#### Brief
From the line containing "You are a GUI" to the last line of the records below, transcribe everything exactly, pictures excluded.

#### Source information
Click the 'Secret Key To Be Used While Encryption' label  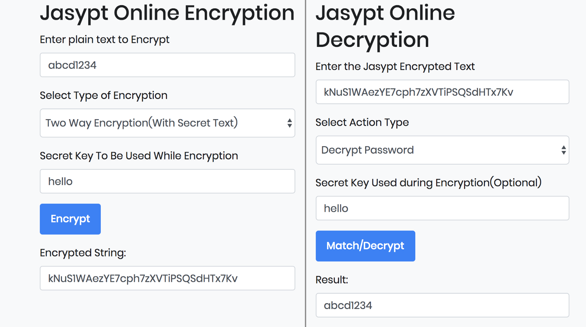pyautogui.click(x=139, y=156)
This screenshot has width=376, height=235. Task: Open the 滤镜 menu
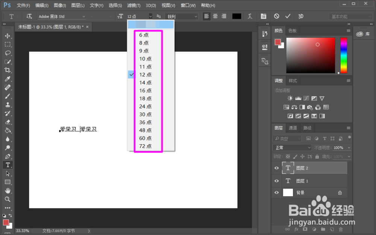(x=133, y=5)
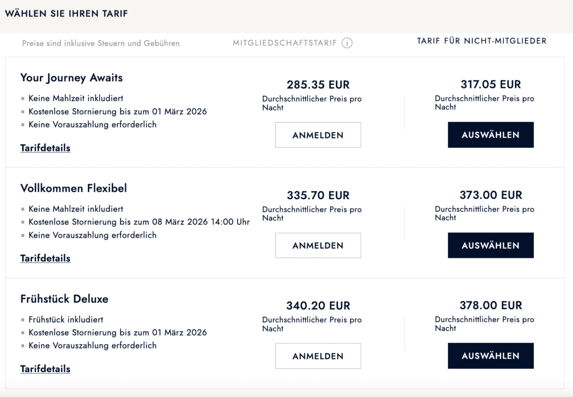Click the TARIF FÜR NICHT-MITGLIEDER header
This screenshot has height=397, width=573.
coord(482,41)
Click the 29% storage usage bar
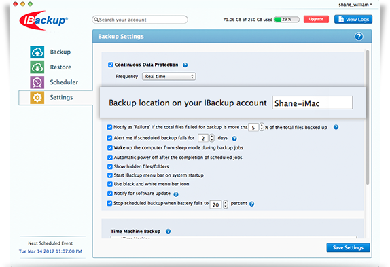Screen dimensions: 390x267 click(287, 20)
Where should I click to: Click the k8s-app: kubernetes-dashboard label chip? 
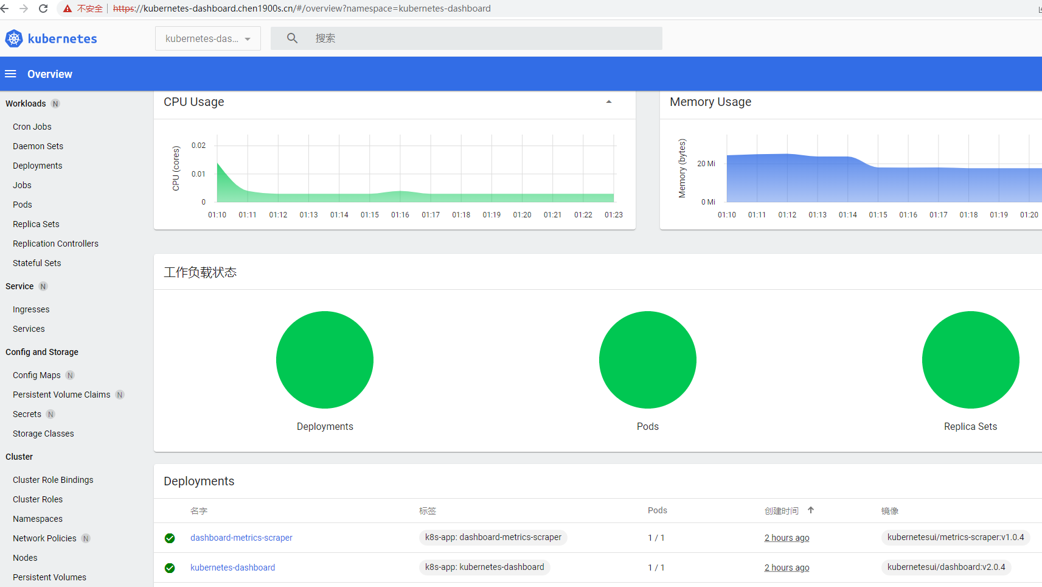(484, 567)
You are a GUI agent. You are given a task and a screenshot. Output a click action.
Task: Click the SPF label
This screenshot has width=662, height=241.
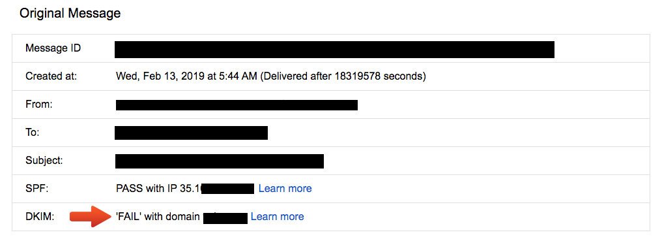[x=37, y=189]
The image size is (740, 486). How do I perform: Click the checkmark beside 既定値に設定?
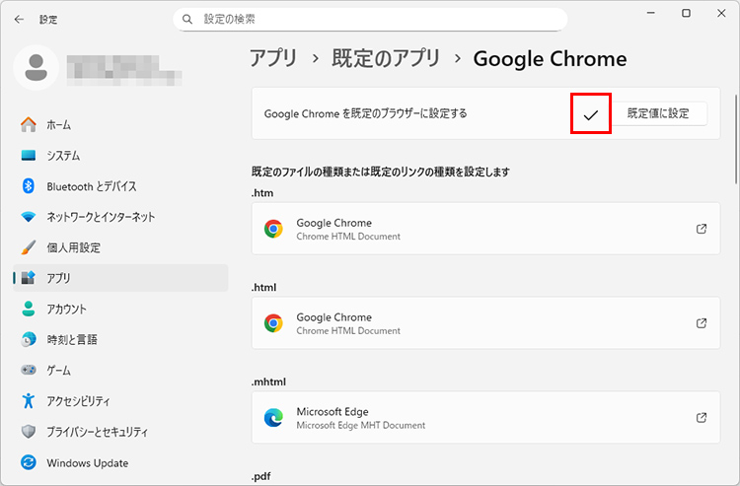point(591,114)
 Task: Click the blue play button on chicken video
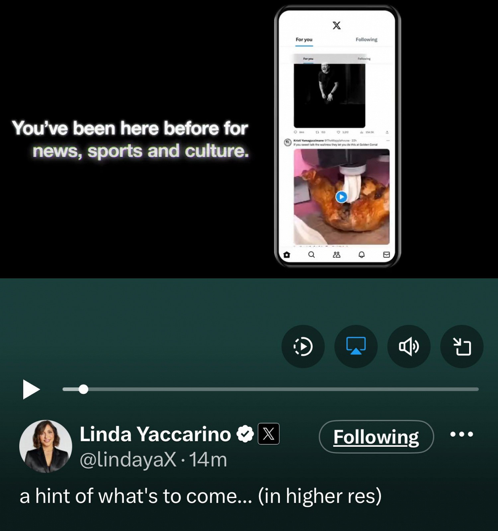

#### Solution to this exercise
You are a GUI agent. You are given a task and a screenshot. Output a click action.
Task: Click the SPF label
This screenshot has width=662, height=241.
[x=37, y=189]
The image size is (740, 486). How do I perform: Click the checkmark beside 既定値に設定?
point(591,114)
 Task: Click the blue play button on chicken video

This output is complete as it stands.